Ivan Sanderson a étudié, en Amérique tropicale, les fourmis moissonneuses du genre Atta et signale une remarquable activité communautaire. Ces fourmis construisent un réseau de routes complexes, bien dégagées, qui rayonne autour de leur cité souterraine sur une distance atteignant huit cents mètres en direction de tous les sites alimentaires utiles du voisinage. Si l’une de ces routes vient à être bloquée par la chute d’une branche ou quelque autre obstacle, le trafic est interrompu jusqu’à l’arrivée des fourmis policières spéciales pour diriger la construction d’une déviation. Sanderson fut frappé par la vitesse à laquelle arrivaient les renforts et installa un certain nombre de blocages routiers de son cru, où lui-même et ses assistants se trouvaient installés de loin en loin au long de la route, munis de chronomètres. Ils virent « un grand détachement de police arriver au pas de charge sur la route en provenance du nid, large d’environ cinquante fourmis côte à côte, et rang après rang », presque instantanément. Le temps était trop insuffisant pour que la nouvelle du désastre eût été transmise par toucher d’antenne à antenne sur tout le chemin du retour, le vent soufflait du nid et n’aurait pas tardé à disperser toute odeur d’alarme, il faisait sombre et aucun son ne paraissait en cause. Il est certain que les Atta possèdent un système de télécommunication qui semble être indépendant des sens chimiques et mécaniques connus. Il est donc possible que ces fourmis, et d’autres espèces voisines, soient capables d’utiliser un genre de télépathie, et peut-être est-ce déjà le cas.

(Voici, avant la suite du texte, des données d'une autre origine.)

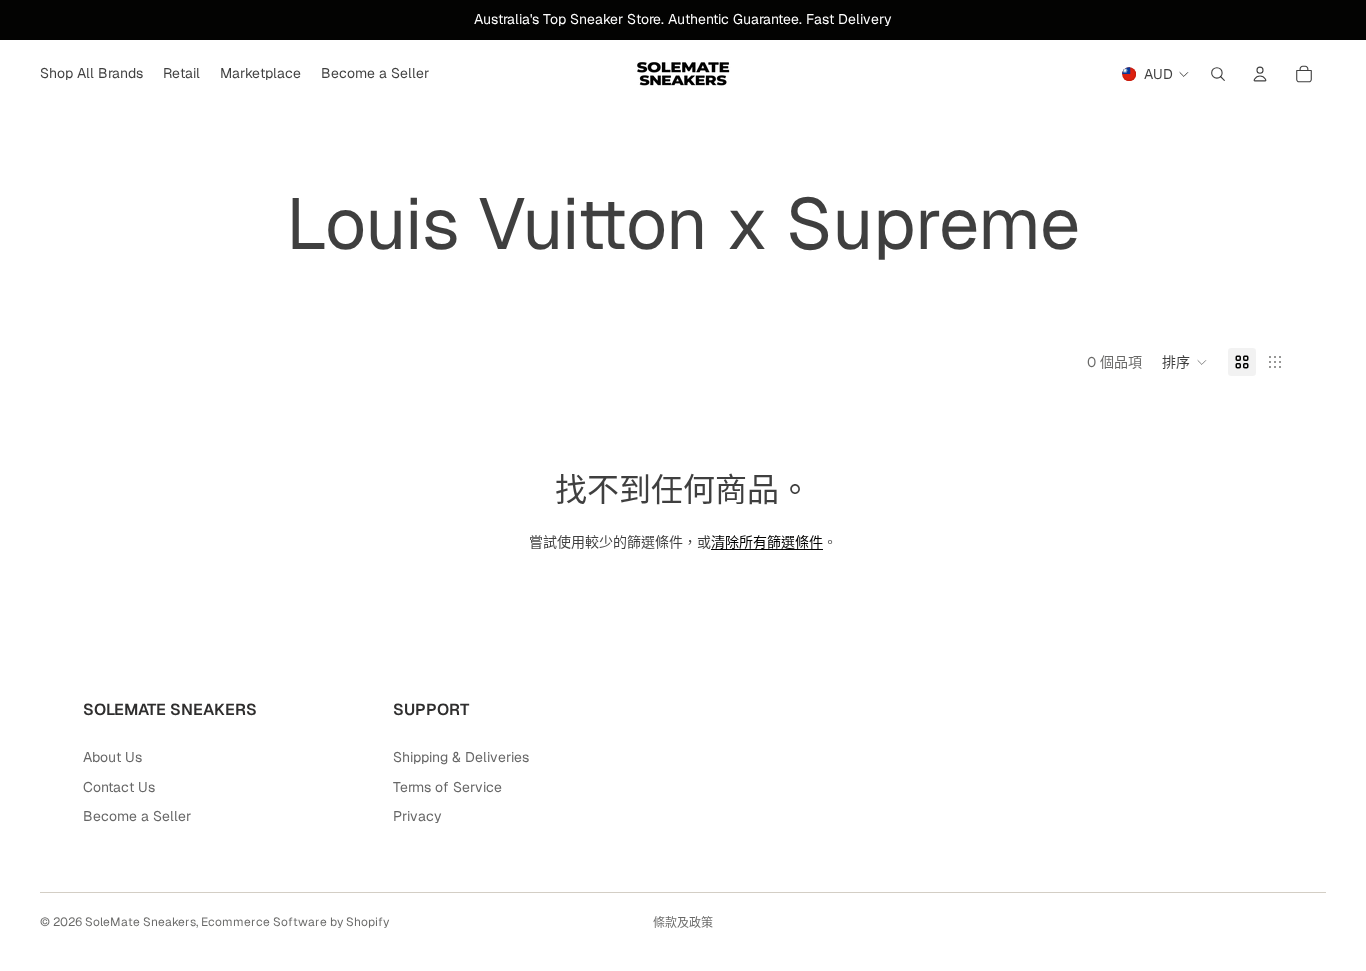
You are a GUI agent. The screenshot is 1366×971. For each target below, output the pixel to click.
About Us (112, 757)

Une colonie d’insectes sociaux c’est, dans un sens très réel, un organisme unique. La reine représente l’organe sexuel et la glande endocrine maîtresse ; les ouvrières constituent la voie reproductrice, le canal digestif et les organes régénérateurs ; la police représente les activités de régulation ; quant aux soldats, ils équivalent aux organes de défense. Un système d’instincts les unit tous en une seule structure indépendante où les intérêts des parties sont subordonnés à ceux de l’ensemble. Il ne serait pas surprenant de constater qu’un tel organisme est doté d’un esprit rudimentaire. Après tout, les fonctions de l’esprit humain ne sauraient être liées à n’importe quelle cellule particulière ou même à n’importe quel groupe de cellules. Le cerveau se compose de bien plus d’éléments qu’il n’en existe au sein d’une colonie de fourmis et n’en parvient pas moins à fonctionner comme un tout, avec une communication plus ou moins complexe entre ses cellules distinctes. Les impressions sont recueillies en différentes régions et incorporées dans l’esprit exactement de la même façon que, ainsi que je le suggère, l’information provenant de sources différentes serait incorporée dans une union télépathique entre les animaux individuels apparemment disparates qui forment une communauté. Cette communion peut même franchir un pas de plus, et comprendre tous les individus appartenant à la même espèce. Il se peut que pour chaque espèce il existe un genre de modèle psychique, impliquant un partage inconscient de types de comportement et peut-être même de morphologie.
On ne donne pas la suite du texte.